ベトナムにおけるダイオキシン暴露による健康リスク・モニタリング・システムの構築

研究助成

案件概要

ベトナムでは、戦争中の枯葉剤散布の影響により、その主成分であるダイオキシンの市民への暴露、そして戦後35年経過した現在でも、高濃度汚染地域の土壌、湖沼、そこに生息する魚類、卵等のダイオキシン濃度が高いことなどが報告されている。しかしながら、ベトナムにおける環境分析の実施は限定的なものであり、特に、農耕地土壌、生活用水、植物、ヒトにおける暴露の分布、挙動等を調査し、これらを一つの生態系として捉えた、暴露影響等を明らにした研究はなされていない。加えて、近年の経済発展による環境変化等から、継続的な監視体制の必要性も高まっている。こうした現状等を踏まえ、本研究では、現地に最先端分析技術を導入し、その技術者養成を行うことにより、ヒトも含む生態系への影響をモニタリングするためのシステム-ベトナム国内で現場に適合した現地計測型モニタリングシステム-を構築することを目的とする。特に健康リスクの高い地域については、小児の脳神経発達の影響と、妊婦への影響を調査し、暴露軽減による障害防止方法を提示するほか、バイオアッセイ法による簡易測定技術の開発も進め、広い地域で継続的なモニタリングを現場で実施できる、ネットワークを構築する。なお、現地の調査では、ベトナム資源環境省、科学技術顧問委員会、軍医科大学、汚染地域のダナン市テンケイ地区病院、保健センターの協力を得るほか、日本国内では愛媛大学農学部附属環境先端技術センター、富山大学医学部と連携する。

助成年度
2007年度 研究助成
助成期間
1年
2008年4月〜2009年3月
助成金額
7,000,000円
対象地域
ベトナム・ダナン市、ハノイ市
ベトナムの保健センターにおける乳児の身体計測の研修

団体概要

准教授 西条 旨子
代表者
准教授 西条 旨子
プロフィール
専門分野
環境汚染物質(ダイオキシン、カドミウム)の健康影響についての疫学研究、および動物を用いた毒性学的研究
所属学会
日本衛生学会、日本公衆衛生学会、日本疫学会
経歴(職歴・学位)
富山医科薬科大学卒業、医師免許取得。富山医科薬科大学大学院にて医学博士号取得。

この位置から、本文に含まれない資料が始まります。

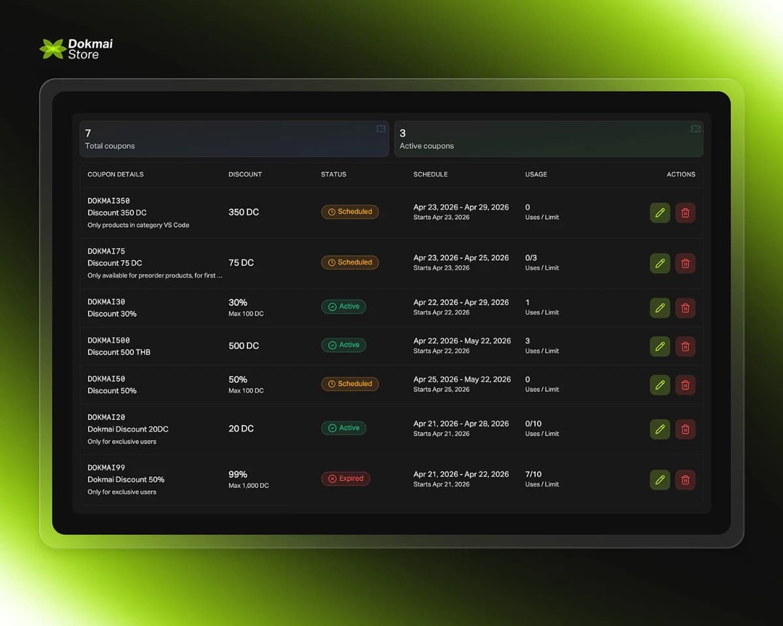Delete the DOKMAI350 coupon via trash icon
Image resolution: width=783 pixels, height=626 pixels.
685,213
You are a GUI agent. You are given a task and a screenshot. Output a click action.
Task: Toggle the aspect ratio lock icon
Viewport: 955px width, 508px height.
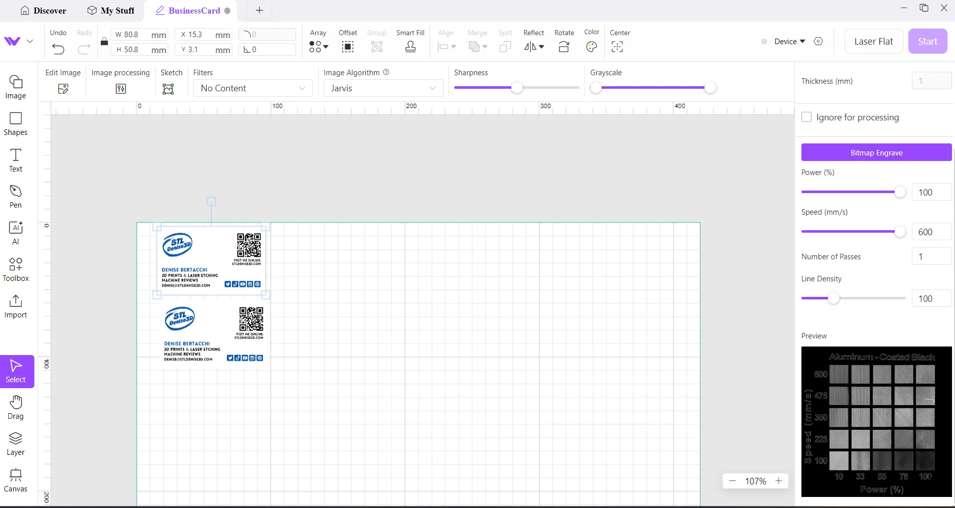point(104,42)
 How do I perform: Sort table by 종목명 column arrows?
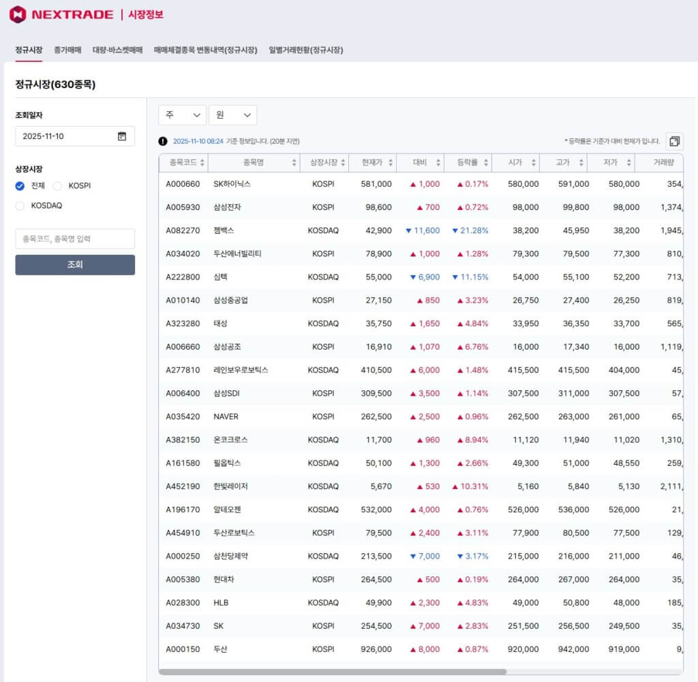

金沢医科大学医学部公衆衛生学助手、講師を経て、現在、准教授。
連絡先
〒920-0265 石川県河北郡内灘町大学1-1 金沢医科大学 健康増進予防医学
TEL:76-286-2211 内線3033 
http://www.kanazawa-med.ac.jp/
共同研究者
愛媛大学農学部/教授 本田克之、富山大学医学部/教授 松井三重、同 西条寿夫、ベトナム軍医科大学/副学長 Le B Quong、資源環境省 33委員会 Le Ke Son、ダナン市テンケイ地区病院/院長 Phan Thanh Phuong
研究実績
  • ①PCDDs / DFs and pregnancy outcome among Vietnamese women living in a herbicide sprayed area. Proceedings of Dioxin 2008, Birmingham, August 2008.
  • ②2,3,7,8-Tetrachloro-dibenzo-p-dioxin in maternal breast milk and newborn head circumference. J Expore Sci Environ Epidemiol 18:246-51, 2008
  • ③Effects of maternal exposure to 2,3,7,8-TCDD on fetal brain growth and motor and behavioral development in offspring rats. Toxicol Lett 173:41-7, 2007

これは助成決定時の情報です。最新の情報と異なる可能性がありますので、あらかじめご了承下さい。